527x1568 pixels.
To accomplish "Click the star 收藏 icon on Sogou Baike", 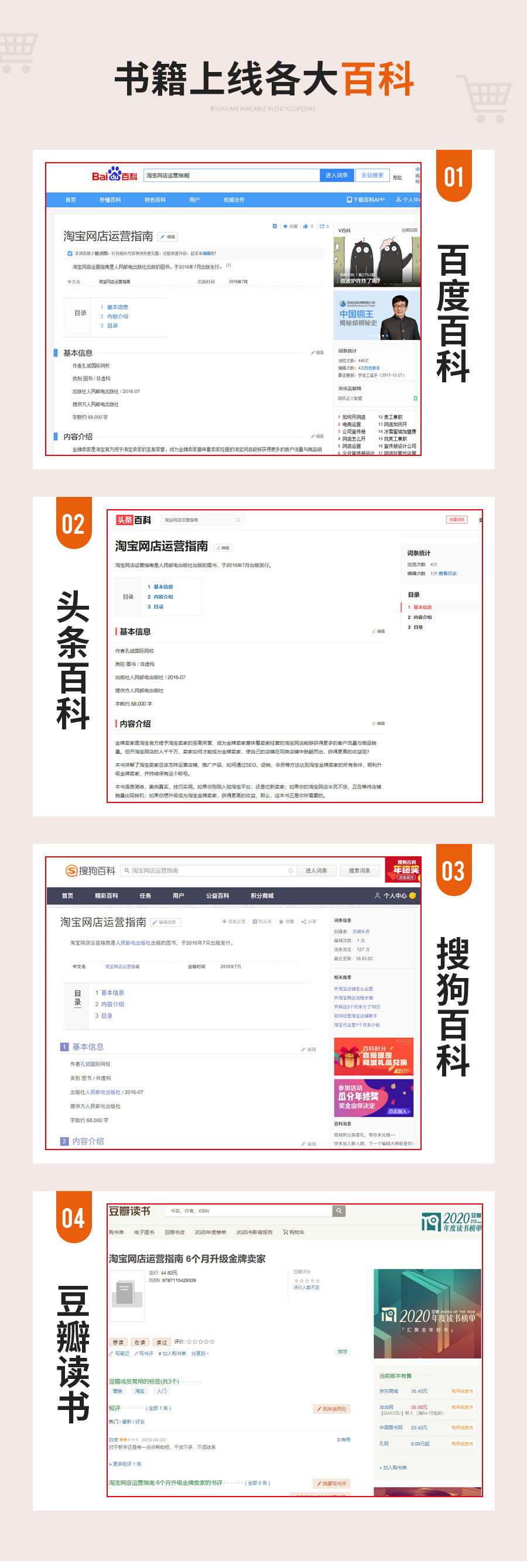I will [281, 922].
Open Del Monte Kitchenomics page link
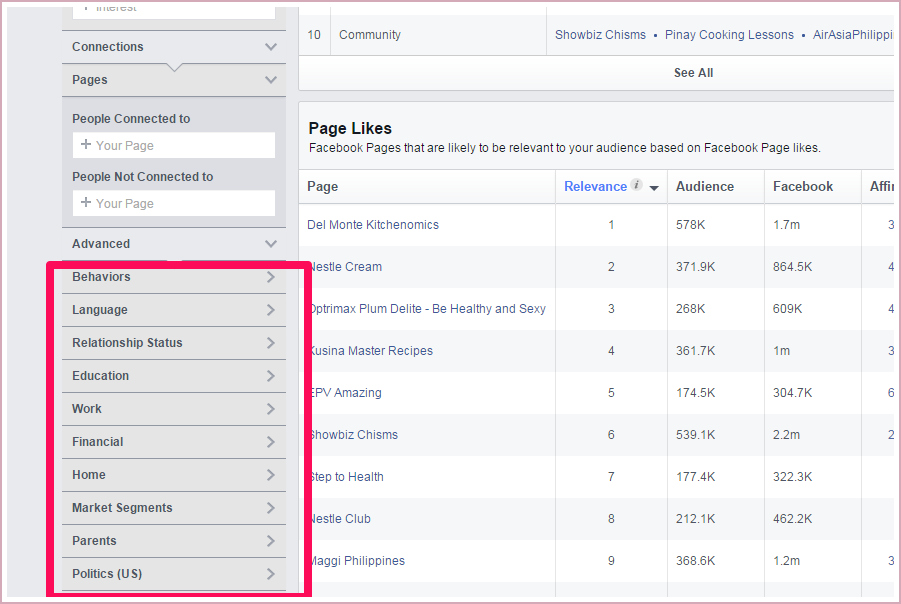This screenshot has height=604, width=901. pos(373,225)
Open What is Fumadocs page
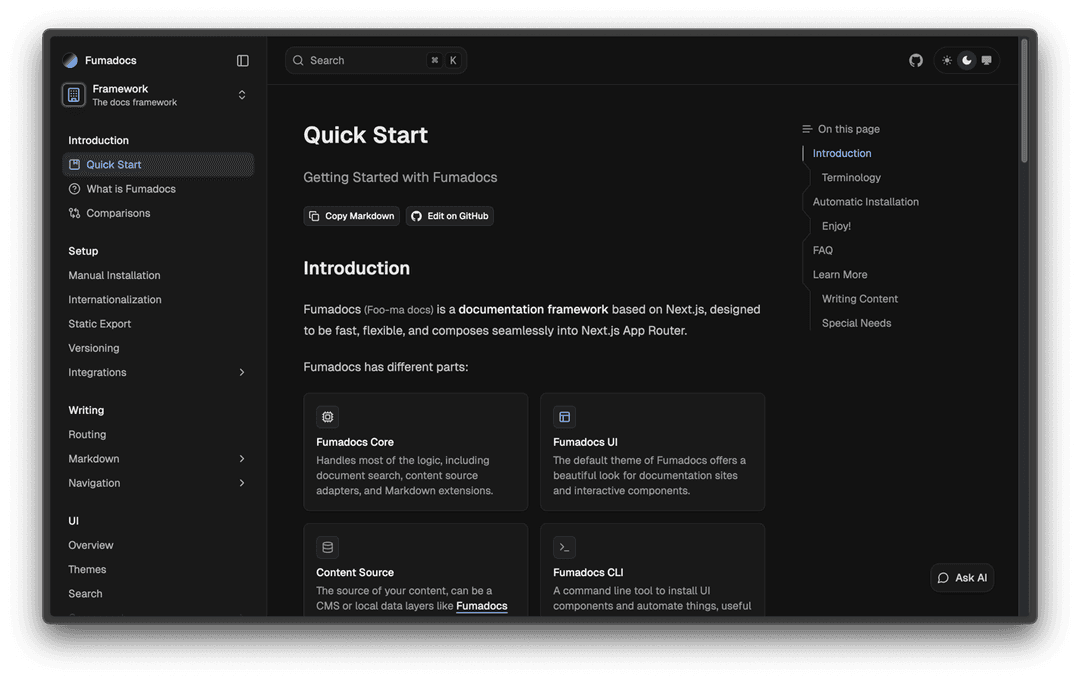This screenshot has height=680, width=1080. click(x=130, y=189)
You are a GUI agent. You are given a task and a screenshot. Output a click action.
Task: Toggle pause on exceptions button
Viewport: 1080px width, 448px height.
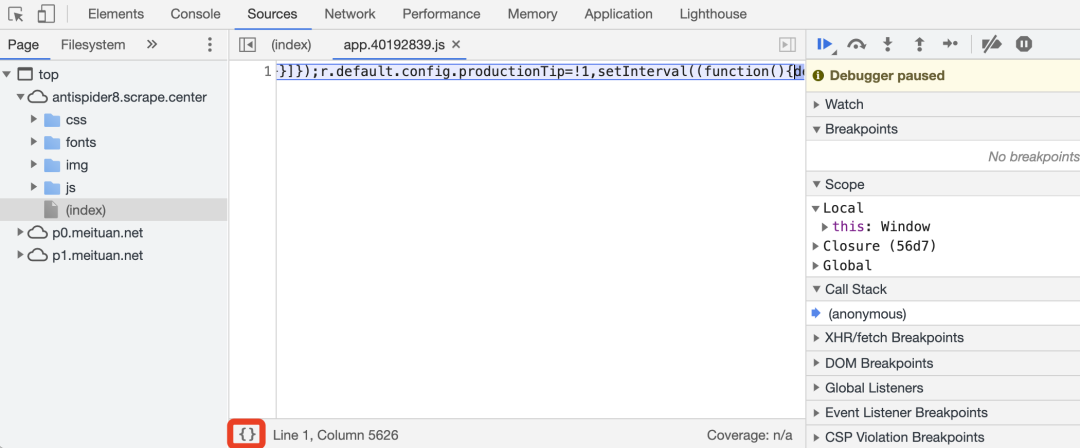1023,44
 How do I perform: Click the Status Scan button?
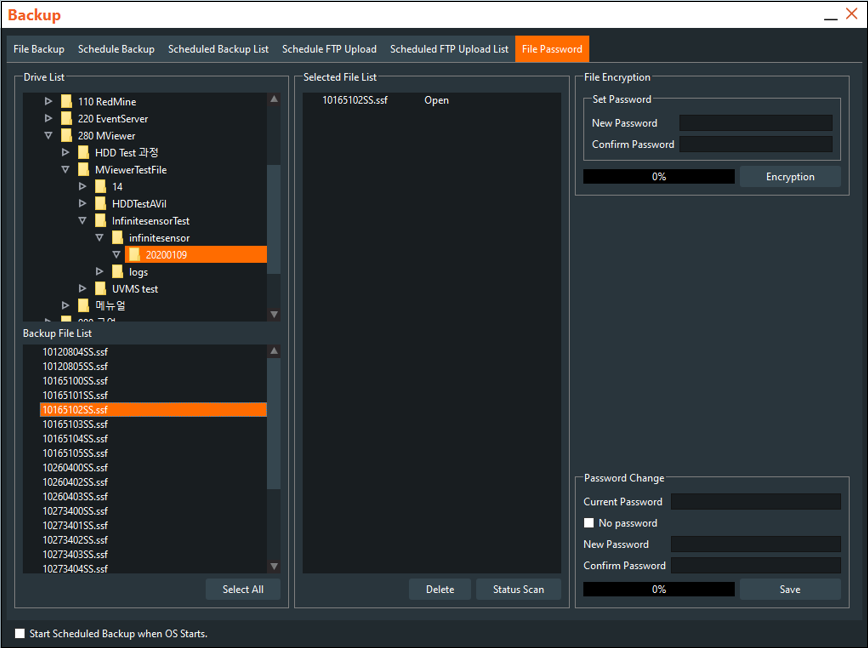click(x=518, y=589)
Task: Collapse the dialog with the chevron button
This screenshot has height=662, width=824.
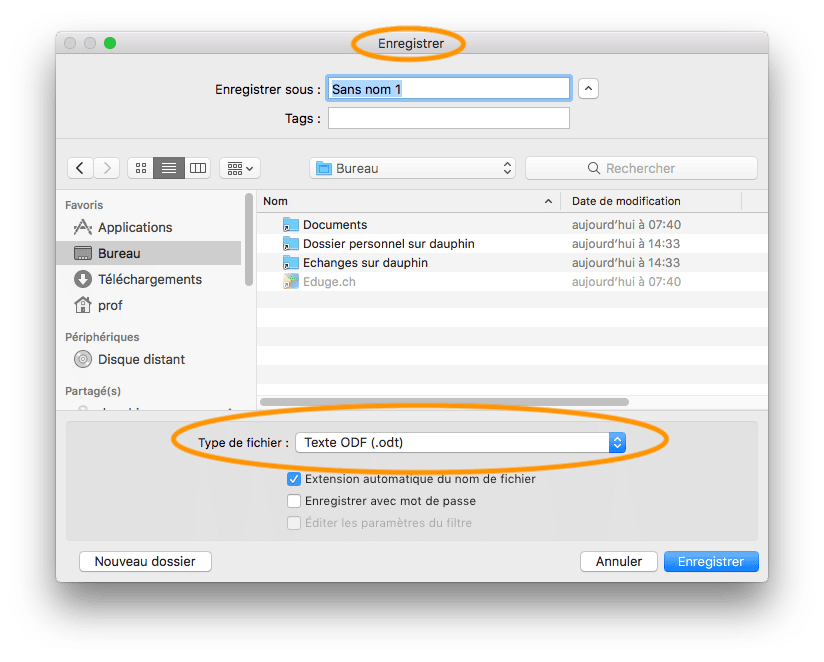Action: 589,89
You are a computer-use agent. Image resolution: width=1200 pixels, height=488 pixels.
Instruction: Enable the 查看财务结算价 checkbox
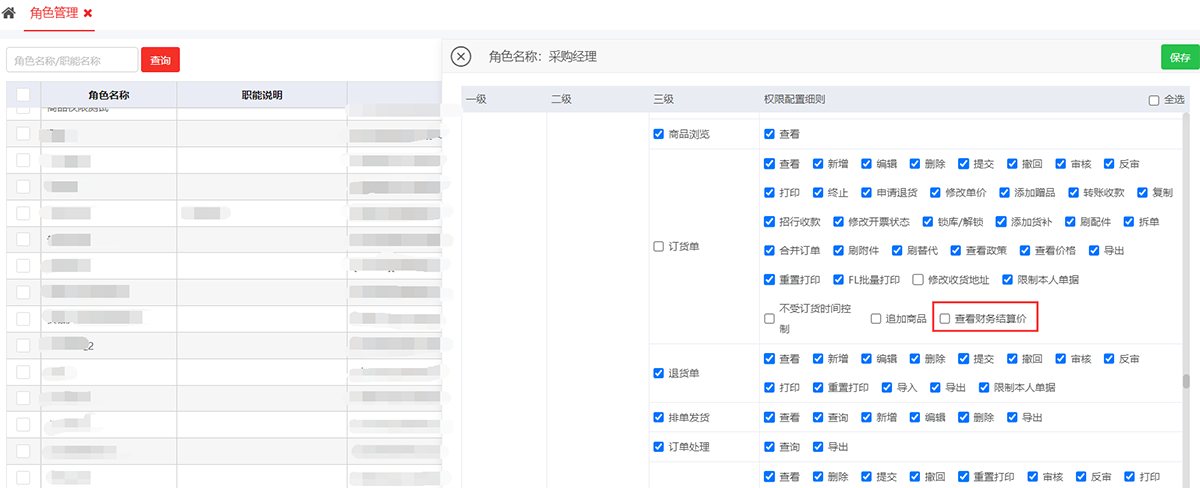[x=945, y=319]
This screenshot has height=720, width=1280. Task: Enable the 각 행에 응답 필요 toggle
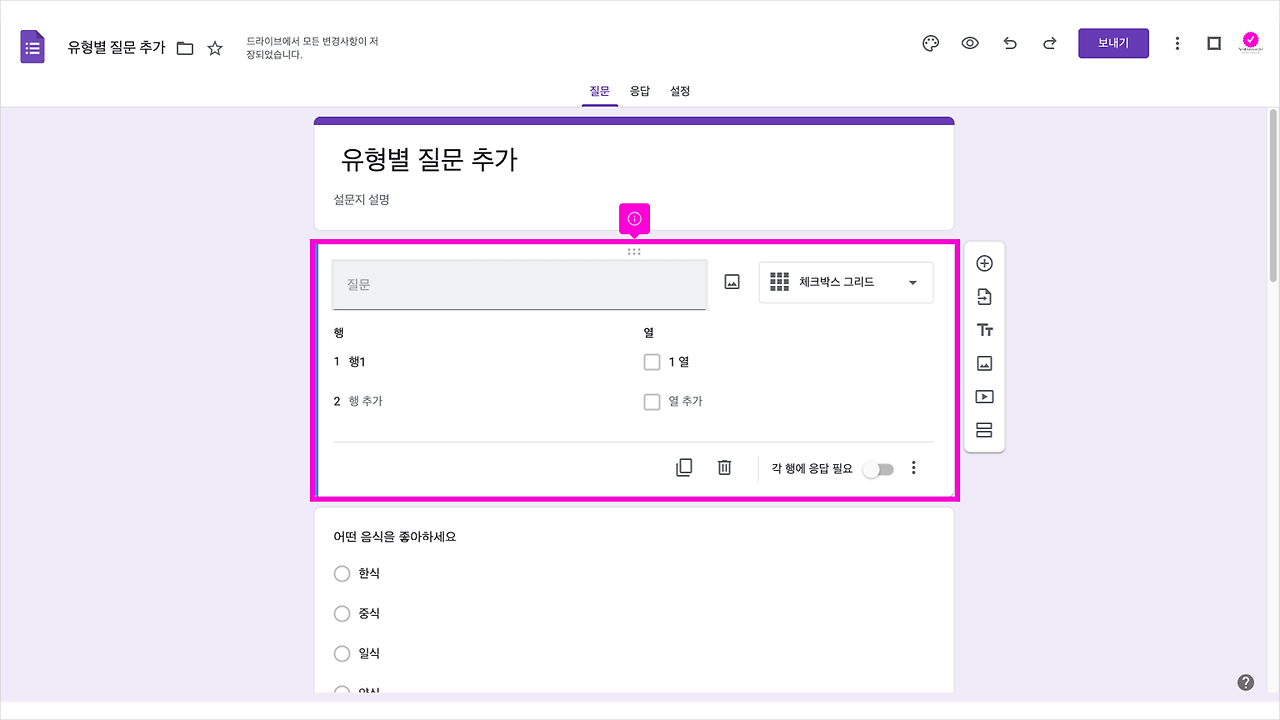click(878, 467)
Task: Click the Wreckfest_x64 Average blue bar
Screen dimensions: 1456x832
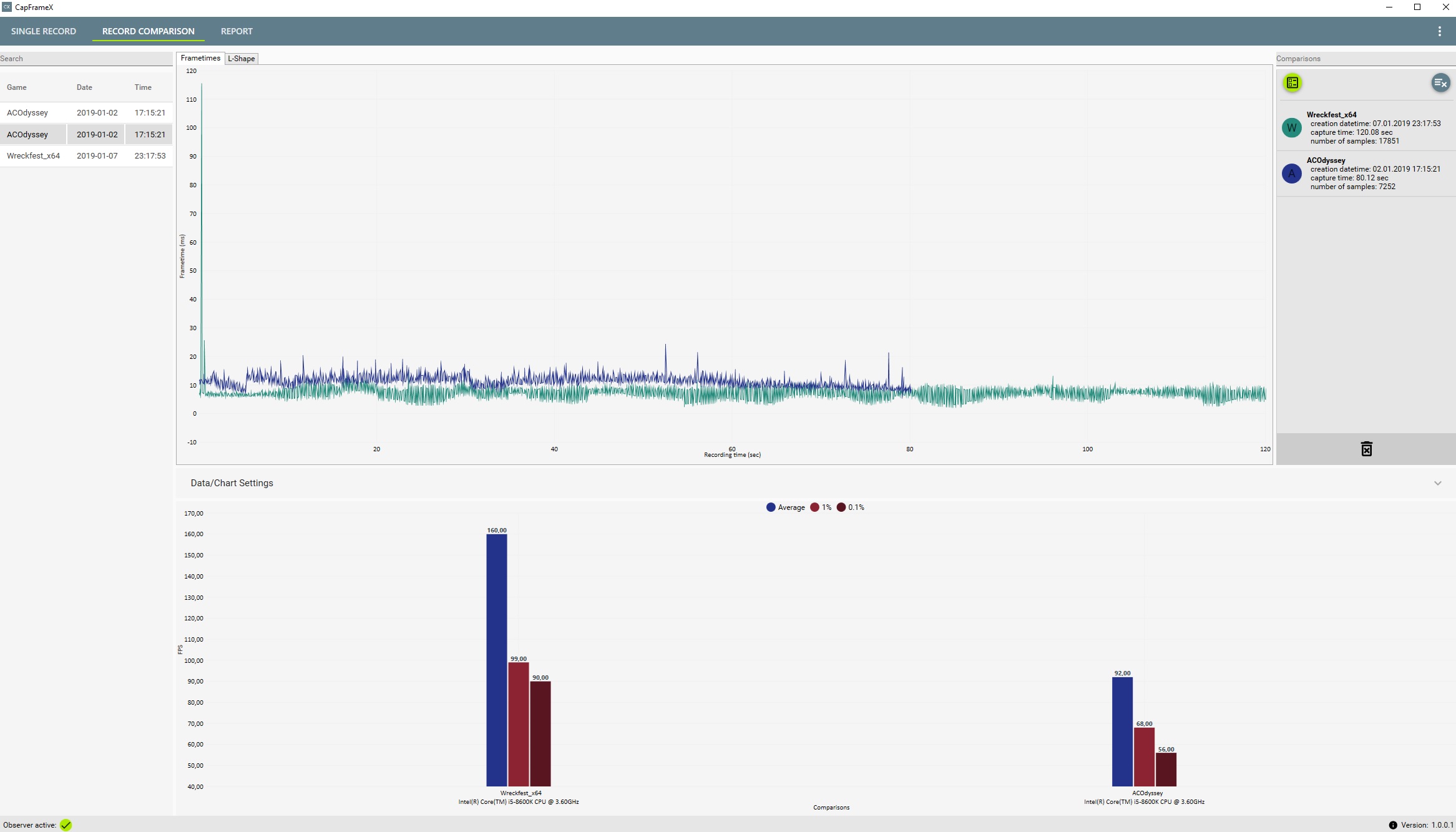Action: click(x=497, y=660)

| EXERCISE DETAILS |
Nothing but the lines from the one containing "This screenshot has height=720, width=1280." through the end of the listing is to be output, and those lines are to be output exactly, pictures excluded.

| FINAL ANSWER |
This screenshot has height=720, width=1280. Task: Enable the 각 행에 응답 필요 toggle
click(878, 467)
Task: Click the Wreckfest_x64 Average blue bar
Screen dimensions: 1456x832
Action: click(x=497, y=660)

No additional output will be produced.